I found photos online, of past festivals, and the group of worshipers is small, far too small of a crowd to hide in, and worse, I recognize like half of the people as customers at my day job, so hiding cannot happen.
I’m not sure what I’m going to do with this, exactly.
Except, I know already that I want to host a public shrine for Poseidon. Have wanted to for ages. Need to stop pretending I don’t.
And now, more tea.
Feeling like death warmed over has finally abated enough that I don’t feel gross sitting at the shrine. Not that Poseidon cares, except for the whole being upright has been a swaying, surreal sort of experience, and healing is better served in bed, but Durga was very much of the “not visiting again until you are well,” which was both stern and sweet at the same time.

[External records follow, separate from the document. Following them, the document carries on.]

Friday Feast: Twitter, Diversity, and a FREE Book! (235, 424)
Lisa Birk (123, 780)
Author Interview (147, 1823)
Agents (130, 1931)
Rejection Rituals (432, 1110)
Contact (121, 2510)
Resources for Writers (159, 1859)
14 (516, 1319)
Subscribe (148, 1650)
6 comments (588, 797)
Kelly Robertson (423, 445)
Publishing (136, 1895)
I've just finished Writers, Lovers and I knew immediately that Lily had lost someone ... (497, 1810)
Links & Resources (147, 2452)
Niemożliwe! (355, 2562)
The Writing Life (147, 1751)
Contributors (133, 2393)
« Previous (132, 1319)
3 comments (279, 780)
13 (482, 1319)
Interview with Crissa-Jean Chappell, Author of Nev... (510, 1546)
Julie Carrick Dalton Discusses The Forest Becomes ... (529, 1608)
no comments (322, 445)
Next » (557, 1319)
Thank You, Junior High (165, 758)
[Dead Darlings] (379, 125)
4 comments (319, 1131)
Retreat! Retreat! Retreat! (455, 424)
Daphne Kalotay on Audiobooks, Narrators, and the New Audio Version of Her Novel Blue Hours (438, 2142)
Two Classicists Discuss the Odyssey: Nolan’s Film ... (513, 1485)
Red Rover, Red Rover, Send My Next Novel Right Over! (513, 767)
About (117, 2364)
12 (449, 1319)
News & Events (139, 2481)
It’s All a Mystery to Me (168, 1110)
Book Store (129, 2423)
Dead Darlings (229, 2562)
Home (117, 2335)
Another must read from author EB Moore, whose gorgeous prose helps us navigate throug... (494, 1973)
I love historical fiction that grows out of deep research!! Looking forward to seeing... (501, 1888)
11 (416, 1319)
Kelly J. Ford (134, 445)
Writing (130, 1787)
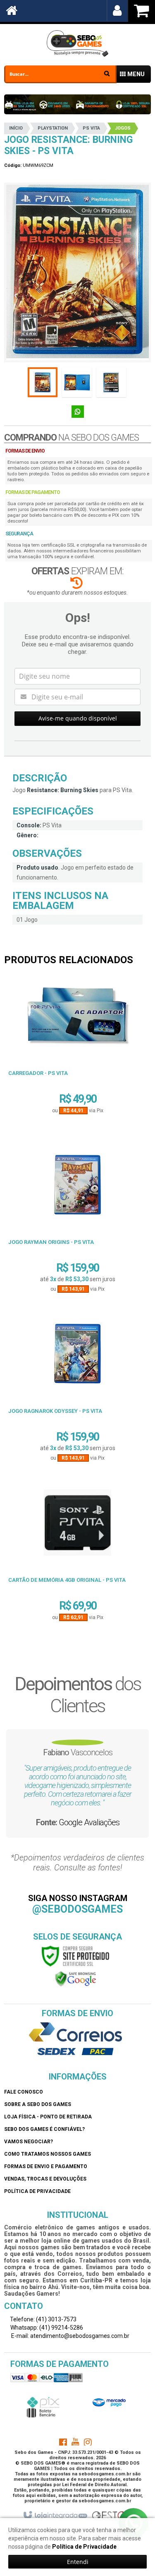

At some point, and soon, I’m going to incorporate actual prayers, I think. I keep considering traditional prayers, and I keep feeling not quite right about that. So, I may just off the cuff it, and I may just recite English versions of traditional prayers, I don’t know. It’s not yet. I’m still getting myself into a place of being comfortable with this development. (I’m comfortable and also not. I’m comfortable because She is gracious and kind, but I’m a bit not, because Her presence is still so new) So, at some point, and soon, but not yet.
I feel better, so much better, for having had my devotions again this morning. Wee!